Aim of the exercise. A verbatim repeat of the records beneath this line is needed.

------------------------------------------------

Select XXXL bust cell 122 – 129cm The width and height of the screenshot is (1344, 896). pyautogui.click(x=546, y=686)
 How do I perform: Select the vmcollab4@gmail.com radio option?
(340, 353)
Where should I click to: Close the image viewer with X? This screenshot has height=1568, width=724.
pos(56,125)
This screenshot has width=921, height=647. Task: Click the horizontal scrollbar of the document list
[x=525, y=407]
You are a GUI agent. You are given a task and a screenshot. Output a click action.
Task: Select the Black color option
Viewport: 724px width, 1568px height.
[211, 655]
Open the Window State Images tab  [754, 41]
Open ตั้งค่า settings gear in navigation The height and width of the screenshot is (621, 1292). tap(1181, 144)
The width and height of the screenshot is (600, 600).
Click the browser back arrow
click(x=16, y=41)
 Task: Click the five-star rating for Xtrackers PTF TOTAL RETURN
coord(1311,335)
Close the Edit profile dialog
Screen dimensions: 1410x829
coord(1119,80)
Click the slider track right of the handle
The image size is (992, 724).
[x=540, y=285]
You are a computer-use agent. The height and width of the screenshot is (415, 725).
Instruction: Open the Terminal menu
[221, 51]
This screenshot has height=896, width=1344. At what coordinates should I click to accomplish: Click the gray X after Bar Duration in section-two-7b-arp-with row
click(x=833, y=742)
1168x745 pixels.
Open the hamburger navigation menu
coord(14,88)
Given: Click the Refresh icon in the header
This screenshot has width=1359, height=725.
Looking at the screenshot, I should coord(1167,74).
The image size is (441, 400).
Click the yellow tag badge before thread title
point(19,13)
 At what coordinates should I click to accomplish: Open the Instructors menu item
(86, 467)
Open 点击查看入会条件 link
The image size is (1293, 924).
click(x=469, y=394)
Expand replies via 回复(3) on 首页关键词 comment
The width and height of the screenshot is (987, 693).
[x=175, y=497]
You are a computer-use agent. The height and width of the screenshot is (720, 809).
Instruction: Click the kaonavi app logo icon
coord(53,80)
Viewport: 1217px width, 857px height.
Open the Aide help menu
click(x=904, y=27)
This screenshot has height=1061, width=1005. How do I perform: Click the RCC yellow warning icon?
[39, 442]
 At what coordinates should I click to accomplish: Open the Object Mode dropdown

------------------------------------------------

Expected output.
Select XXXL bust cell 122 – 129cm The width and height of the screenshot is (1344, 896). pyautogui.click(x=546, y=686)
 How do I perform: Select the vmcollab4@gmail.com radio option?
(340, 353)
Where should I click to: Close the image viewer with X? This screenshot has height=1568, width=724.
pos(56,125)
This screenshot has width=921, height=647. Task: Click the horizontal scrollbar of the document list
[x=525, y=407]
You are a GUI agent. You are given a task and a screenshot. Output a click action.
Task: Select the Black color option
Viewport: 724px width, 1568px height.
[211, 655]
Open the Window State Images tab  [754, 41]
Open ตั้งค่า settings gear in navigation The height and width of the screenshot is (621, 1292). tap(1181, 144)
The width and height of the screenshot is (600, 600).
Click the browser back arrow
click(x=16, y=41)
 Task: Click the five-star rating for Xtrackers PTF TOTAL RETURN
coord(1311,335)
Close the Edit profile dialog
Screen dimensions: 1410x829
coord(1119,80)
Click the slider track right of the handle
The image size is (992, 724).
[x=540, y=285]
You are a computer-use agent. The height and width of the screenshot is (415, 725).
Instruction: Open the Terminal menu
[221, 51]
This screenshot has height=896, width=1344. At what coordinates should I click to accomplish: Click the gray X after Bar Duration in section-two-7b-arp-with row
click(x=833, y=742)
1168x745 pixels.
Open the hamburger navigation menu
coord(14,88)
Given: Click the Refresh icon in the header
This screenshot has width=1359, height=725.
Looking at the screenshot, I should coord(1167,74).
The image size is (441, 400).
Click the yellow tag badge before thread title
point(19,13)
 At what coordinates should I click to accomplish: Open the Instructors menu item
(86, 467)
Open 点击查看入会条件 link
The image size is (1293, 924).
click(x=469, y=394)
Expand replies via 回复(3) on 首页关键词 comment
The width and height of the screenshot is (987, 693).
[x=175, y=497]
You are a computer-use agent. The height and width of the screenshot is (720, 809).
Instruction: Click the kaonavi app logo icon
coord(53,80)
Viewport: 1217px width, 857px height.
Open the Aide help menu
click(x=904, y=27)
This screenshot has height=1061, width=1005. How do I perform: Click the RCC yellow warning icon?
[39, 442]
 At what coordinates should I click to accomplish: Open the Object Mode dropdown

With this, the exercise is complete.